[Collected data entries]
:::
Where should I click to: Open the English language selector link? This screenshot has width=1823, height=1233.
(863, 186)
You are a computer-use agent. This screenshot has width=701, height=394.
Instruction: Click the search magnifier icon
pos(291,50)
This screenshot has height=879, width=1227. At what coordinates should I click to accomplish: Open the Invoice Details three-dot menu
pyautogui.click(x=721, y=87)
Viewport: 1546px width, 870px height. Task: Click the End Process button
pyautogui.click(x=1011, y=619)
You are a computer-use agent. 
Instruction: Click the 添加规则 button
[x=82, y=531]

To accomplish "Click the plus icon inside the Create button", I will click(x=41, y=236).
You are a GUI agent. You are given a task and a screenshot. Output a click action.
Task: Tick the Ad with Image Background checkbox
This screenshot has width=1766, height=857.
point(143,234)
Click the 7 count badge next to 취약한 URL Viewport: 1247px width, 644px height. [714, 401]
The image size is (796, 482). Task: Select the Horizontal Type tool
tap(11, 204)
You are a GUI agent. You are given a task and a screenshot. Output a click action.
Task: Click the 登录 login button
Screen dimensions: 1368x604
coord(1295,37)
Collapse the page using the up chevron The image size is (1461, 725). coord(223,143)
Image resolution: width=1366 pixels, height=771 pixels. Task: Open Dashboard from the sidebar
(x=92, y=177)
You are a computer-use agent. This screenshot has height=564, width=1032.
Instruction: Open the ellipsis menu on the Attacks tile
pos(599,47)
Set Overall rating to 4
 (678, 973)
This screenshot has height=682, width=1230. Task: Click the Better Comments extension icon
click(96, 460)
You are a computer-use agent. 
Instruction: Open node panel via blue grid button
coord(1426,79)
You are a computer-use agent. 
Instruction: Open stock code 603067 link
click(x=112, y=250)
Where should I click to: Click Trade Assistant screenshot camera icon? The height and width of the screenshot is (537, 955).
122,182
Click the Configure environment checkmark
:::
## WHAT NEEDS TO BE DONE
Every entry must be printed again, exactly as it reads.

## RESULT OF THIS EXERCISE
Where should I click to: Open the English language selector link? This screenshot has width=1823, height=1233.
(863, 186)
You are a computer-use agent. This screenshot has width=701, height=394.
Instruction: Click the search magnifier icon
pos(291,50)
This screenshot has height=879, width=1227. At what coordinates should I click to accomplish: Open the Invoice Details three-dot menu
pyautogui.click(x=721, y=87)
Viewport: 1546px width, 870px height. Task: Click the End Process button
pyautogui.click(x=1011, y=619)
You are a computer-use agent. 
Instruction: Click the 添加规则 button
[x=82, y=531]

To accomplish "Click the plus icon inside the Create button", I will click(x=41, y=236).
You are a GUI agent. You are given a task and a screenshot. Output a click action.
Task: Tick the Ad with Image Background checkbox
This screenshot has width=1766, height=857.
point(143,234)
Click the 7 count badge next to 취약한 URL Viewport: 1247px width, 644px height. [714, 401]
The image size is (796, 482). Task: Select the Horizontal Type tool
tap(11, 204)
You are a GUI agent. You are given a task and a screenshot. Output a click action.
Task: Click the 登录 login button
Screen dimensions: 1368x604
coord(1295,37)
Collapse the page using the up chevron The image size is (1461, 725). coord(223,143)
Image resolution: width=1366 pixels, height=771 pixels. Task: Open Dashboard from the sidebar
(x=92, y=177)
You are a computer-use agent. This screenshot has height=564, width=1032.
Instruction: Open the ellipsis menu on the Attacks tile
pos(599,47)
Set Overall rating to 4
 (678, 973)
This screenshot has height=682, width=1230. Task: Click the Better Comments extension icon
click(96, 460)
You are a computer-use agent. 
Instruction: Open node panel via blue grid button
coord(1426,79)
You are a computer-use agent. 
Instruction: Open stock code 603067 link
click(x=112, y=250)
Where should I click to: Click Trade Assistant screenshot camera icon? The height and width of the screenshot is (537, 955).
122,182
Click the Configure environment checkmark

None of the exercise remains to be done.